### WHAT THIS TASK INVOLVES
Set down nothing but the lines from the one containing "Task: Click the export HAR download icon" to the final line of the material, exactly as written, and drop the pictures.

=== Begin Enclosure ===

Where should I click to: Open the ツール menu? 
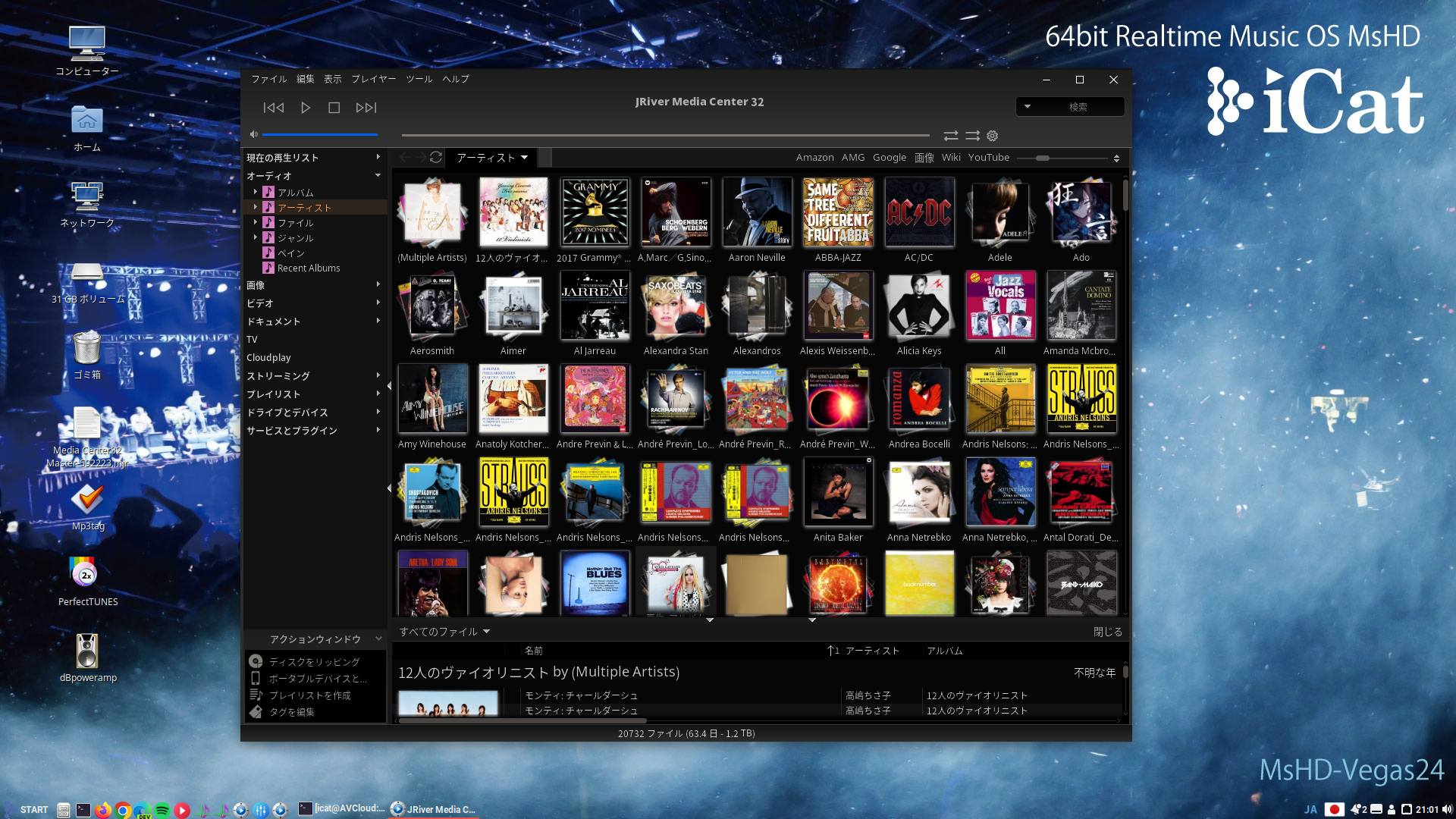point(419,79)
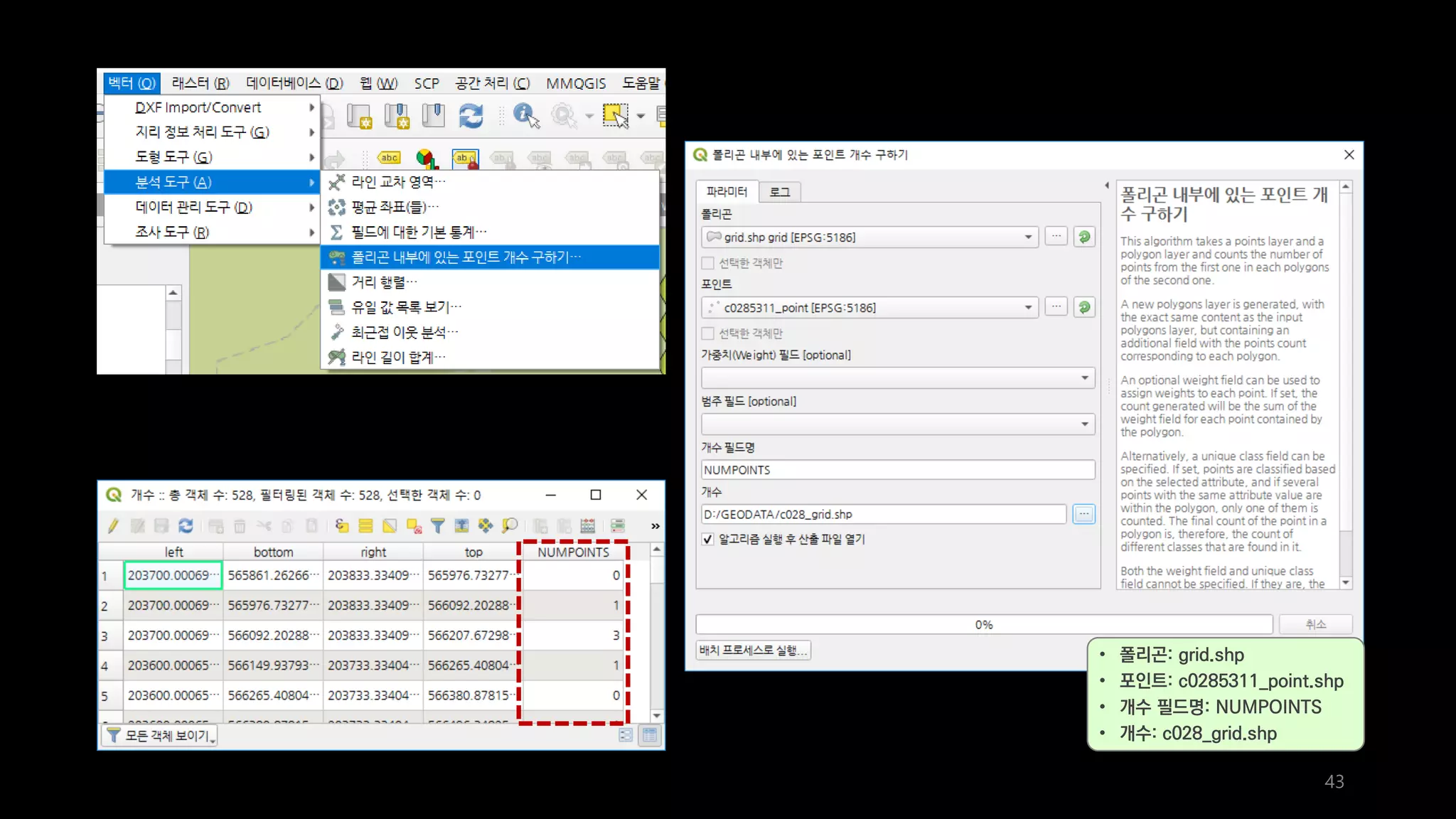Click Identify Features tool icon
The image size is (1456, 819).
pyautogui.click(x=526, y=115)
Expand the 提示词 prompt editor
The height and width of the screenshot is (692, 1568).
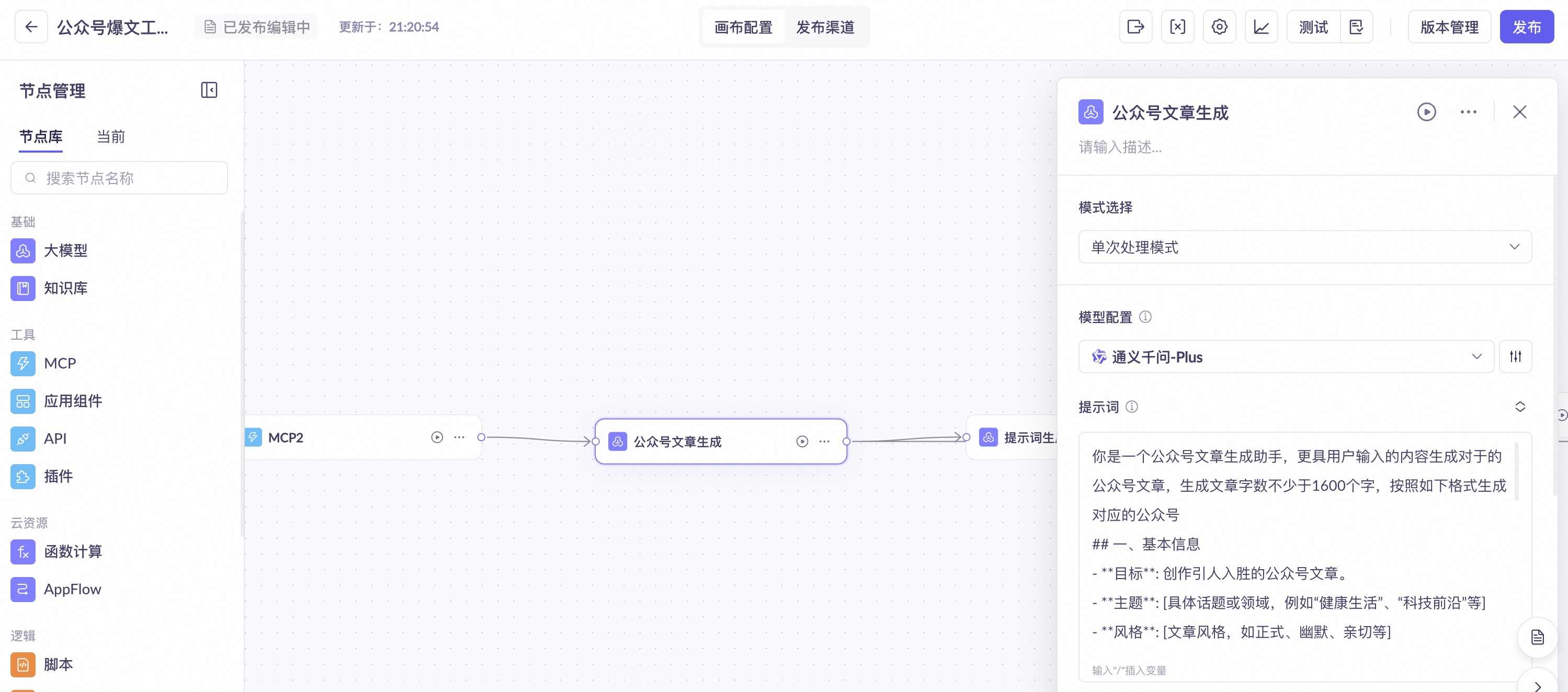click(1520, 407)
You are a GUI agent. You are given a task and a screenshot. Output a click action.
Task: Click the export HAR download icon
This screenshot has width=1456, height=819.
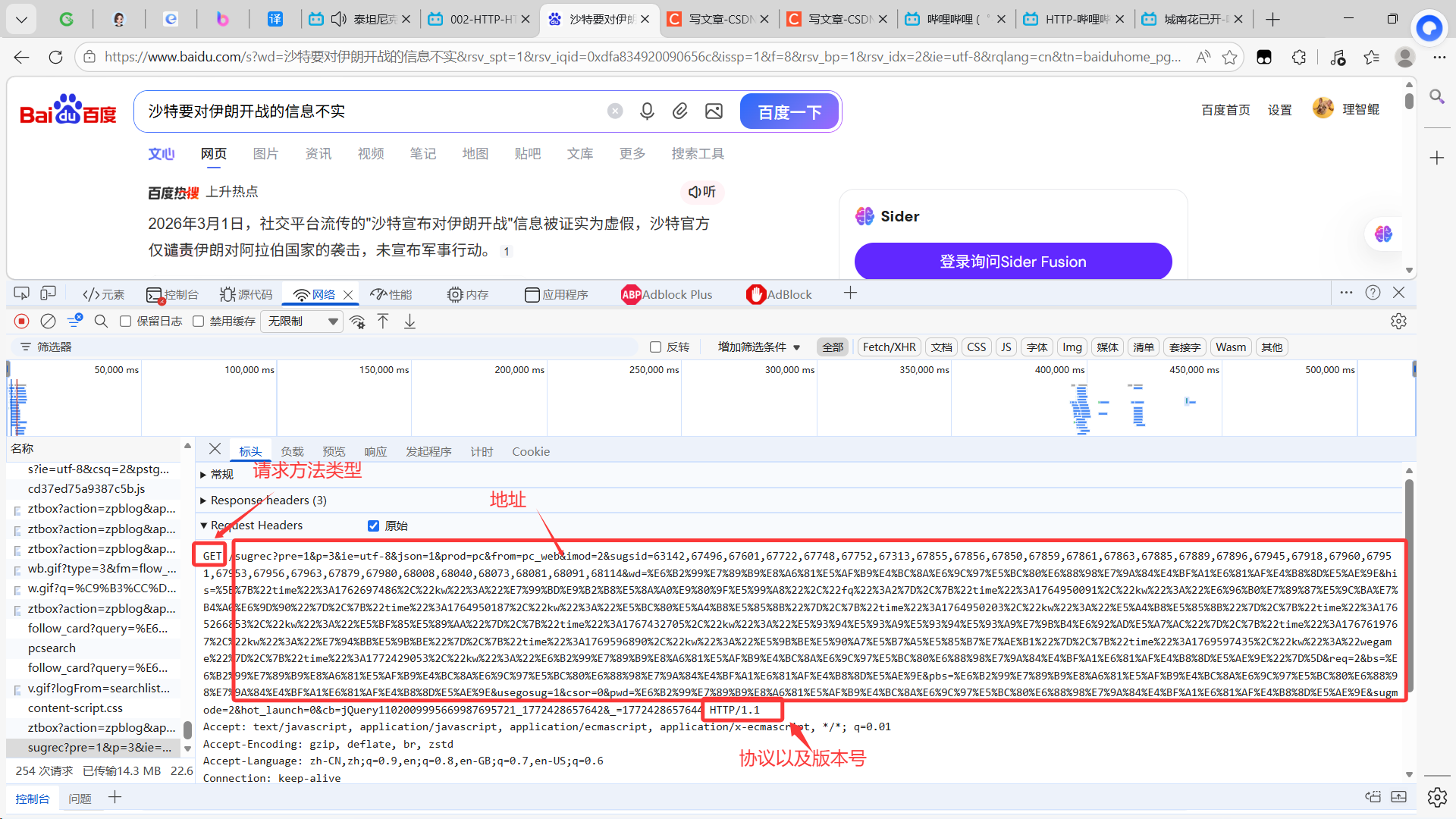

=== End Enclosure ===

### TASK SOLUTION
Task: Click the export HAR download icon
This screenshot has width=1456, height=819.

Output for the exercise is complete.